◆ **DIRECTIONS FOR THIS TASK**: Copy out all the lines of the data that hold the word "checkbox".
╔══
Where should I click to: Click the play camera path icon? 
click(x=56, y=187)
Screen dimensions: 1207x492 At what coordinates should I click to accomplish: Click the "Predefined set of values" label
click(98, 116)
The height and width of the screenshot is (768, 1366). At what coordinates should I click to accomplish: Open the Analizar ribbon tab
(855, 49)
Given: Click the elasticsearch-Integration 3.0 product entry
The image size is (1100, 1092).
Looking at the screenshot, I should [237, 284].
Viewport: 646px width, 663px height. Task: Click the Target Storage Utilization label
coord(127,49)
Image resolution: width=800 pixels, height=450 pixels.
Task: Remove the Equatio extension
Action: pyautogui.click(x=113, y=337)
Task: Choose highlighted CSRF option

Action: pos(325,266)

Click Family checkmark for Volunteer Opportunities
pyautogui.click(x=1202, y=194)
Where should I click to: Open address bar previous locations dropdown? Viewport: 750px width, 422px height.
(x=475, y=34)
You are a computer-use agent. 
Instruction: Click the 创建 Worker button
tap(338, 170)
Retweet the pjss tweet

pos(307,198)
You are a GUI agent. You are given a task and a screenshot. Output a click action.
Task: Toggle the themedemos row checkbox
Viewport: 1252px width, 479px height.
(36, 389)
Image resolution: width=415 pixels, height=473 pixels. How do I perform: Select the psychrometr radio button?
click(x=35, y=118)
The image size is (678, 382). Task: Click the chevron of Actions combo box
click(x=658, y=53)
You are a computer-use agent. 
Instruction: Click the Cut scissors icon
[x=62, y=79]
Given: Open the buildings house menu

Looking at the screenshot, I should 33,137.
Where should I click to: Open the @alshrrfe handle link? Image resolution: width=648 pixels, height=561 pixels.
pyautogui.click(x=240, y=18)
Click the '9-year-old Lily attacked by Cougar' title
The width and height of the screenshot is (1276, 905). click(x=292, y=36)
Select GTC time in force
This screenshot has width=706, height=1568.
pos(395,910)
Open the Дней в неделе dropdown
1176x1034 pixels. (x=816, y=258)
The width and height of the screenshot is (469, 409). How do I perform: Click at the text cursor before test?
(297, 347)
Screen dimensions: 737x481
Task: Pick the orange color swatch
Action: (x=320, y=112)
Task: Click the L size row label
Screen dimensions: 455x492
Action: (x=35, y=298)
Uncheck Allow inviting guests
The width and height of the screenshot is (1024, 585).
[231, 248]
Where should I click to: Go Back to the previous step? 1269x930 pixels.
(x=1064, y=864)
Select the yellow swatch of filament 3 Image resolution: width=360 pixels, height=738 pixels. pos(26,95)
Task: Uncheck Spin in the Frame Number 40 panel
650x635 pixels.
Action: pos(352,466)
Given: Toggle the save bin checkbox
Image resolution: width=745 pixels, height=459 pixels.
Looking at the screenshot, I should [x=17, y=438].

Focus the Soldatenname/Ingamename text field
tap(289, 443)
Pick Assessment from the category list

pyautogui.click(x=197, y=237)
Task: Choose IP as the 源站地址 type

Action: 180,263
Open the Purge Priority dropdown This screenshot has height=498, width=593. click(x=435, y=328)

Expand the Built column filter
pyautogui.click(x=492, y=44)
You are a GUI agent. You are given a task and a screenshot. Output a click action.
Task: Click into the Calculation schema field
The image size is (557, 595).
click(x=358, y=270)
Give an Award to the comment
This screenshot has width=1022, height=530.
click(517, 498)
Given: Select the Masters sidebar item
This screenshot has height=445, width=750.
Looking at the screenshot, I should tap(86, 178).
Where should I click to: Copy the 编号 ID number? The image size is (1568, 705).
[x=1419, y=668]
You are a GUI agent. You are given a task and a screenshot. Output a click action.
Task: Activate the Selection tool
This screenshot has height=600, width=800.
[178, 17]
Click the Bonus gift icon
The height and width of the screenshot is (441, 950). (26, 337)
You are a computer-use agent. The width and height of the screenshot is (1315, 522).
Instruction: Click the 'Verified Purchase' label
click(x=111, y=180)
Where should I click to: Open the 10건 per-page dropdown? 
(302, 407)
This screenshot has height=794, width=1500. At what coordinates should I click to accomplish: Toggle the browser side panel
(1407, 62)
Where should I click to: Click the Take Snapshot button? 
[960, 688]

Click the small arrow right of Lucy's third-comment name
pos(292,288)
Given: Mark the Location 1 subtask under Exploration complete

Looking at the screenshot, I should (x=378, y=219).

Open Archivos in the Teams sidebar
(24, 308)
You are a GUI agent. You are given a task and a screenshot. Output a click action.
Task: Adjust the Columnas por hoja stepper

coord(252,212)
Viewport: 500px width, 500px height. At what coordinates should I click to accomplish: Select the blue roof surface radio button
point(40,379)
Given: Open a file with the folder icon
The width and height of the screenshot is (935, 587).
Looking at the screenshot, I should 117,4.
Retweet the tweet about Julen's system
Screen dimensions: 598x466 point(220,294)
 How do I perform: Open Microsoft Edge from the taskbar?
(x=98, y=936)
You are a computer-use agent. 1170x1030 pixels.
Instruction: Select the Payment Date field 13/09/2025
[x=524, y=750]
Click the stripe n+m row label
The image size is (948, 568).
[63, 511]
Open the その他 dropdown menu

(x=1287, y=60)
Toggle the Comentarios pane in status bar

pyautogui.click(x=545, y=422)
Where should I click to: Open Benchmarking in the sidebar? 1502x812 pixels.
╚══
◆ **RESPONSE**:
Task: Toggle the themedemos row checkbox
Given: Toggle the save bin checkbox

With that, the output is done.